Why was I being so mean to Toby? Maybe I figured if I was mean to Toby, I’d feel better about things. But I didn’t.
“Let’s go take Willy for a walk,” I said.
The next day, Mama made Toby stay at the coffee shop and do his homework over in the corner booth by the kitchen. He had whined and carried on, but it hadn’t done him a bit of good.
So now I was finally free to be by myself and figure things out. First, I had to visit Carmella and find out if she had gotten any money from her sister, Gertie.
I hurried up the sidewalk toward Whitmore Road. It seemed like the world had blossomed overnight. Bright pink azaleas. White dogwood. The air smelled sweet, like clover. I had the urge to take my shoes off and run barefoot across the soft green lawns. But I didn’t.

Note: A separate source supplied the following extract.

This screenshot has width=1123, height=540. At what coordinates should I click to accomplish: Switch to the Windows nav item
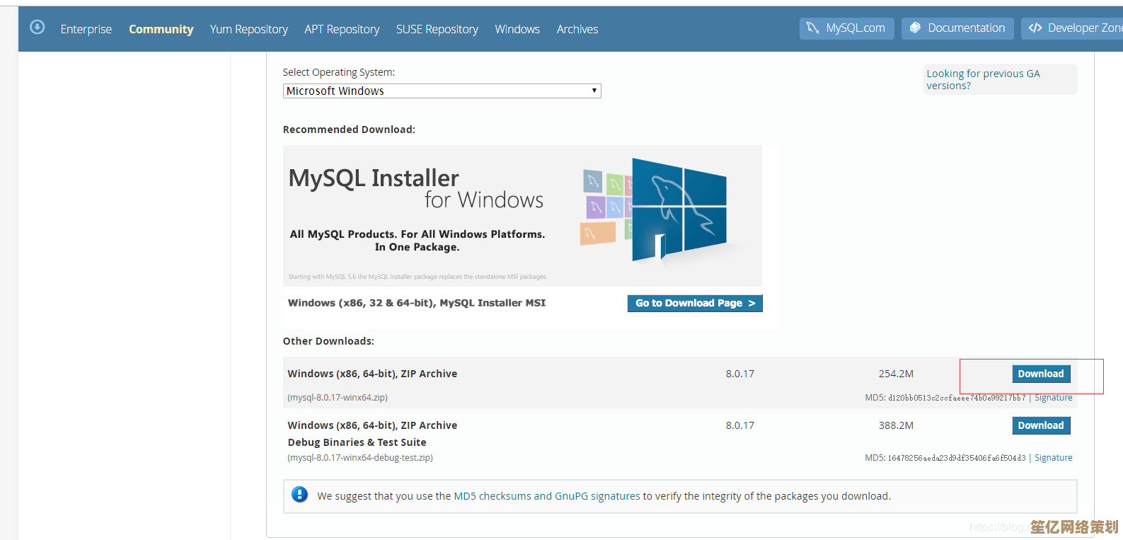pos(517,29)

When I got to Carmella’s, I waited outside the gate. The yard was quiet. Not even any birds at the feeder. For a minute, I wished I could step back in time. Back to the day when Willy had come running around the side of the house, chasing that squirrel. Before I had done what I’d done. But I couldn’t, so I made my feet go up on the porch and my hand knock on the screen door.
“Who is it?” Carmella called from inside.
“It’s me. Georgina.”
I heard her wheezy breathing as she came to unlatch the screen.
“Hey,” I said.
“Hey.”
I looked down at the floor and said, “Did anybody find Willy?”
Carmella shook her head and sank into her ratty old chair. The TV was on with no sound. One of those shopping shows where some lady tries to get you to buy a great big ring that’s not even a real diamond. The lady wiggled her fingers around, making the fake diamond sparkle for the camera.
“What about Gertie?” I said.
Carmella shook her head again. “What am I going to do?” she said in this flat kind of voice that made me feel sort of scared.